PROBLEM DESCRIPTION
Omit all pictures. Copy exactly the lines from the line containing "This screenshot has width=499, height=499." to the end of the listing, with both ends included.

GIVEN RECORDS
☆ ☆ ☆ ☆ ☆

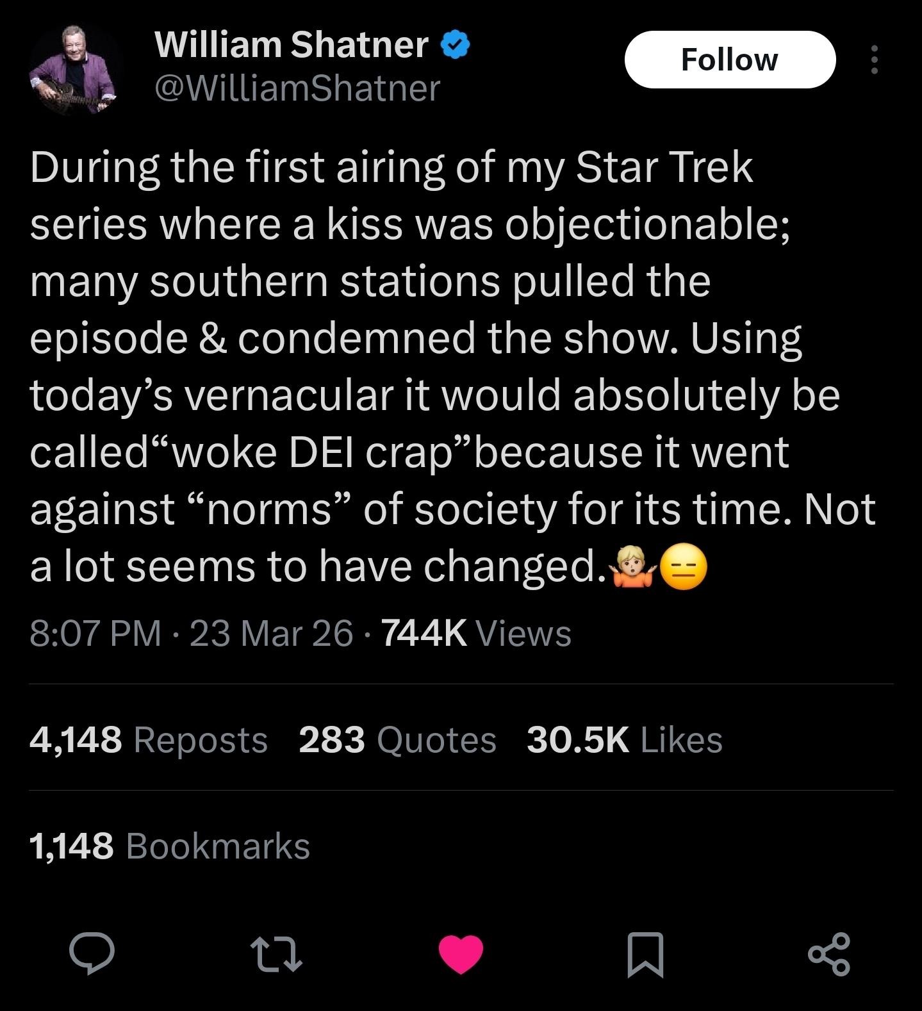The image size is (922, 1011).
Task: Click the Follow button
Action: click(x=730, y=60)
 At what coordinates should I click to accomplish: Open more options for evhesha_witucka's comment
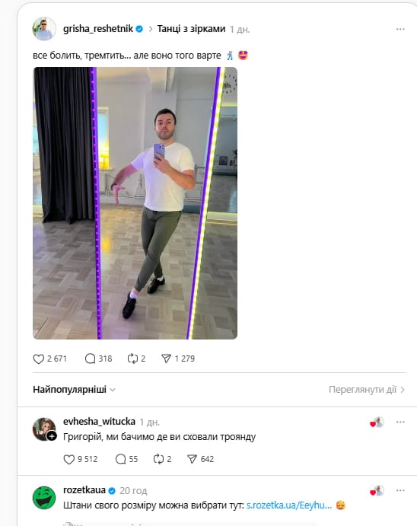[400, 422]
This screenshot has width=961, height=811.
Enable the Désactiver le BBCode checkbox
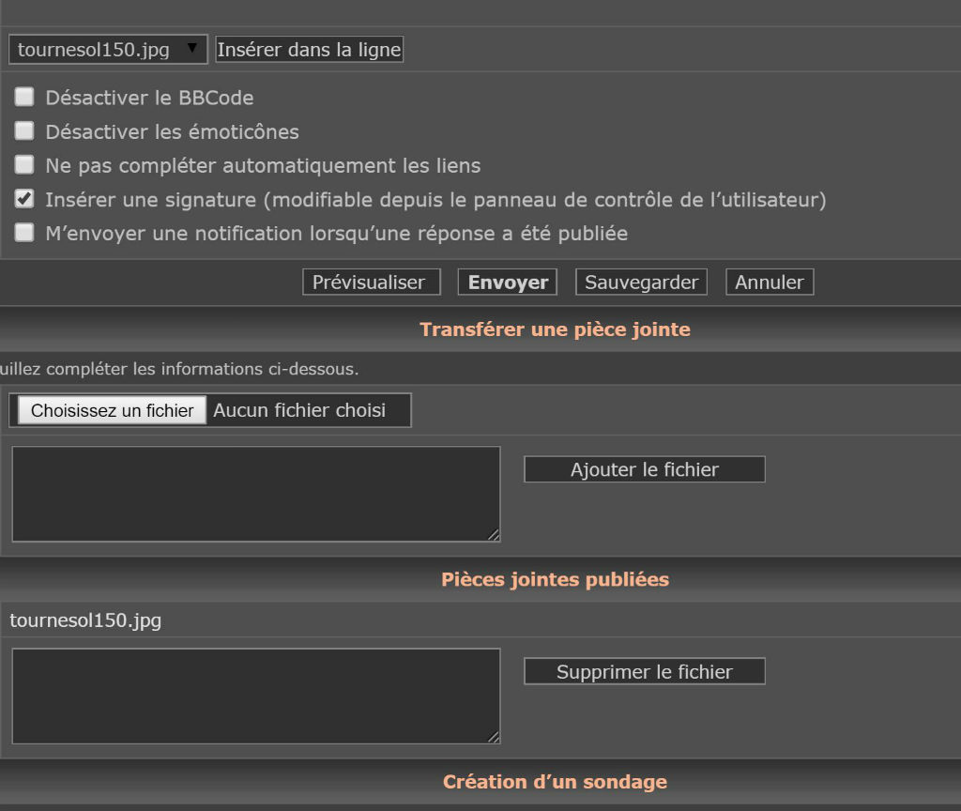pyautogui.click(x=24, y=97)
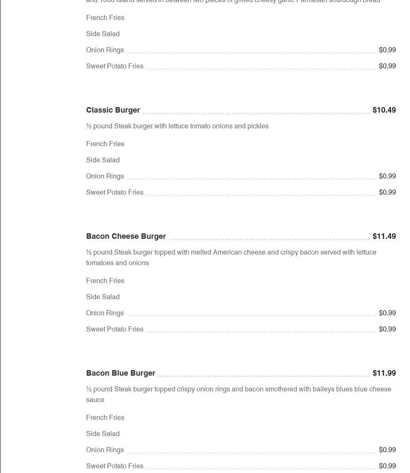Click the Bacon Cheese Burger title
Screen dimensions: 410x473
(126, 236)
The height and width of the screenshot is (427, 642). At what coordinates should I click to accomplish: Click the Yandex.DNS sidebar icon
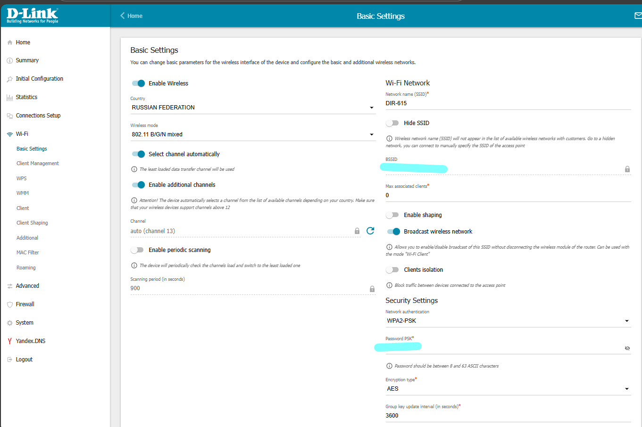click(9, 341)
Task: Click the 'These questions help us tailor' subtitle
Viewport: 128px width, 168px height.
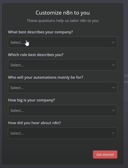Action: click(x=63, y=21)
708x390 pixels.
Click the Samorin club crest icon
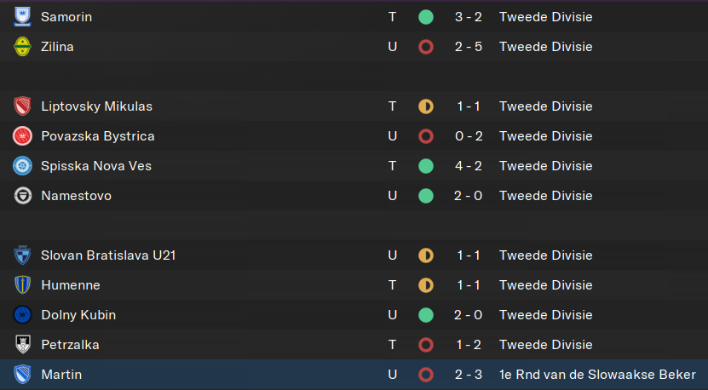click(22, 17)
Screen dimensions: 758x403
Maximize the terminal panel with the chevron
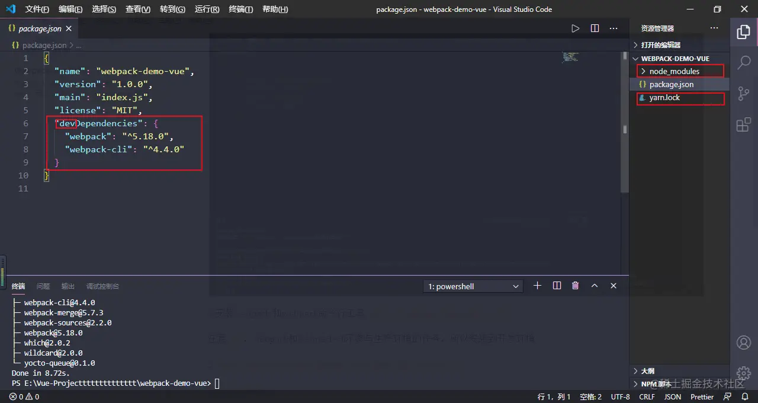click(594, 286)
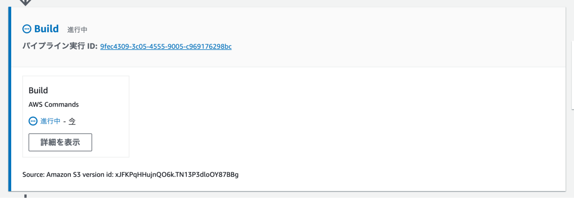The width and height of the screenshot is (574, 198).
Task: Click the blue Build stage title
Action: pos(46,29)
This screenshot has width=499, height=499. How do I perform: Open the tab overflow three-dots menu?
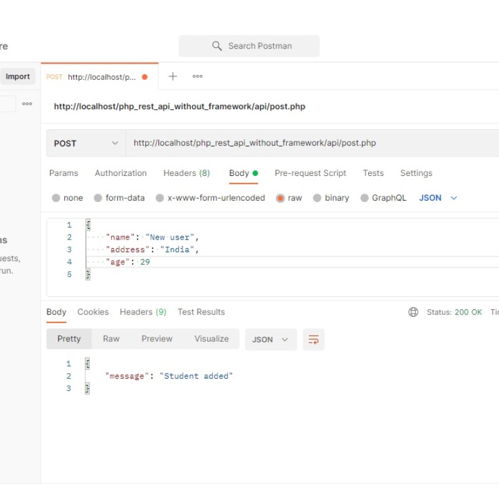(198, 77)
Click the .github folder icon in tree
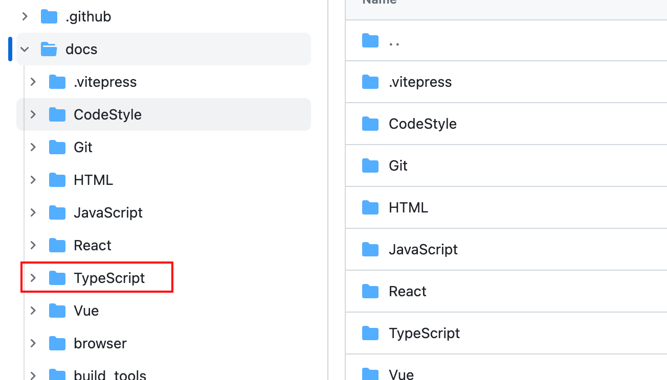Viewport: 667px width, 380px height. point(49,17)
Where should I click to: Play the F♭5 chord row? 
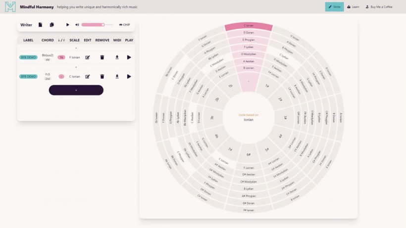pos(129,77)
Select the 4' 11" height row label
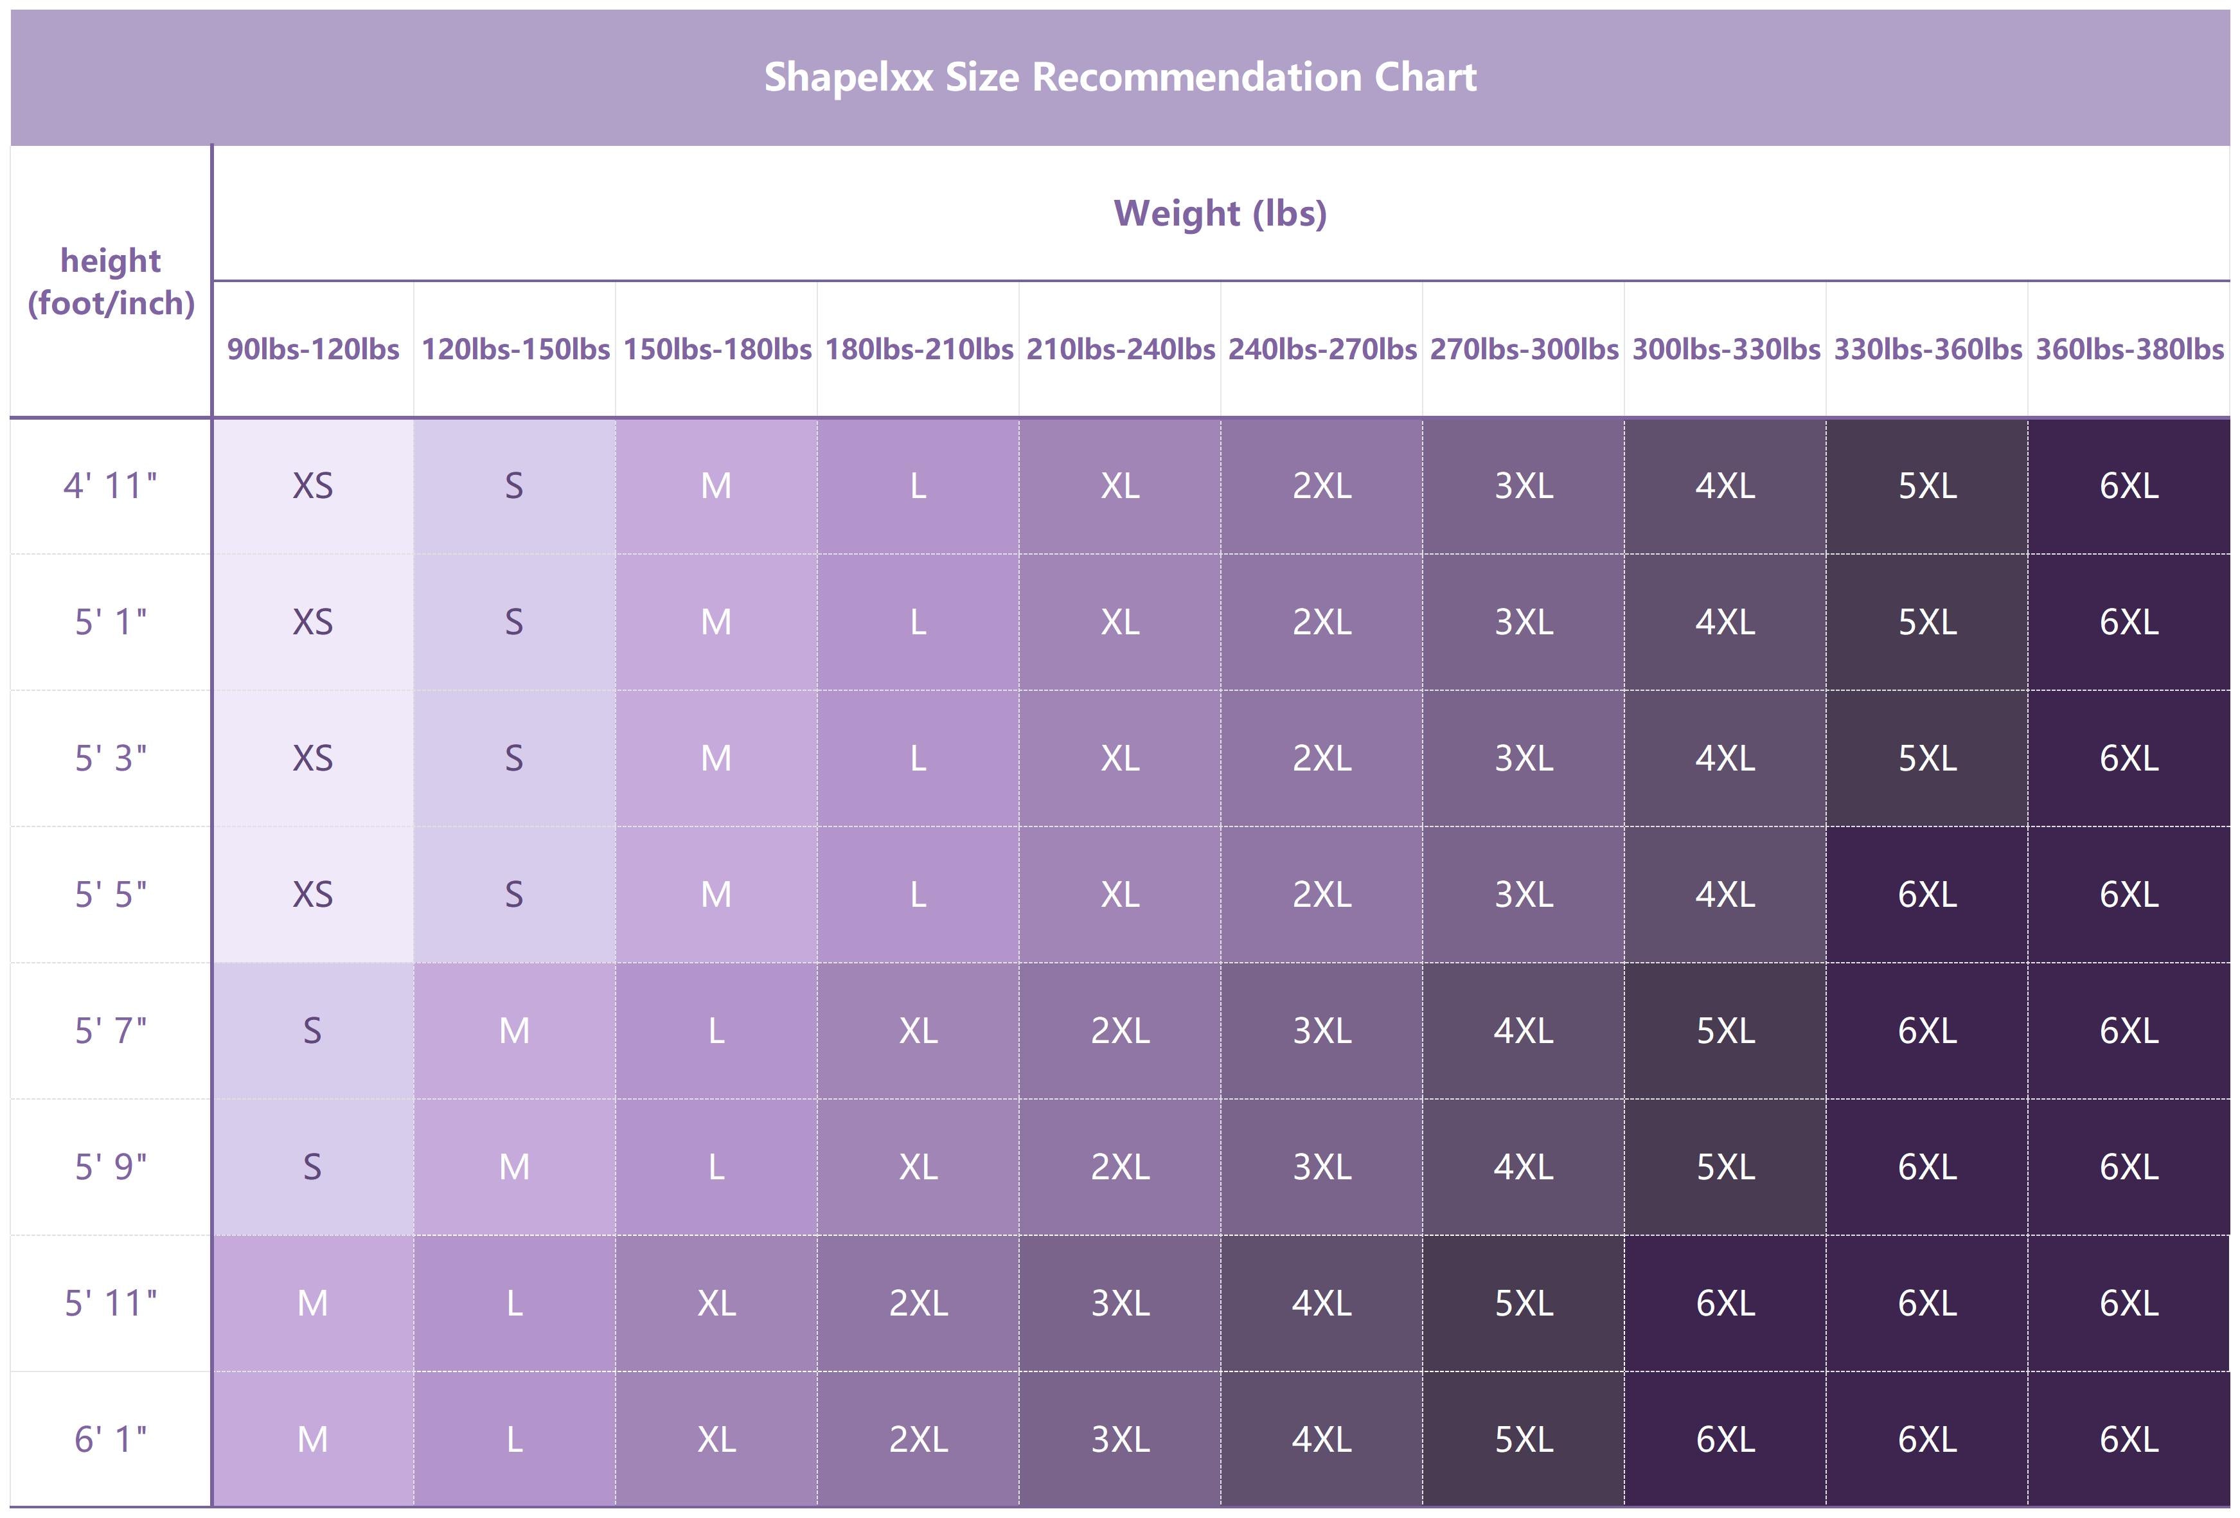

☆ ☆ ☆ ☆ ☆

WRITTEN SOLUTION
This screenshot has width=499, height=499. How do I perform: Open the tab overflow three-dots menu?
(198, 77)
Click the .github folder icon in tree
Viewport: 667px width, 380px height. point(49,17)
Where should I click to: Play the F♭5 chord row? 
pos(129,77)
Select the 4' 11" height row label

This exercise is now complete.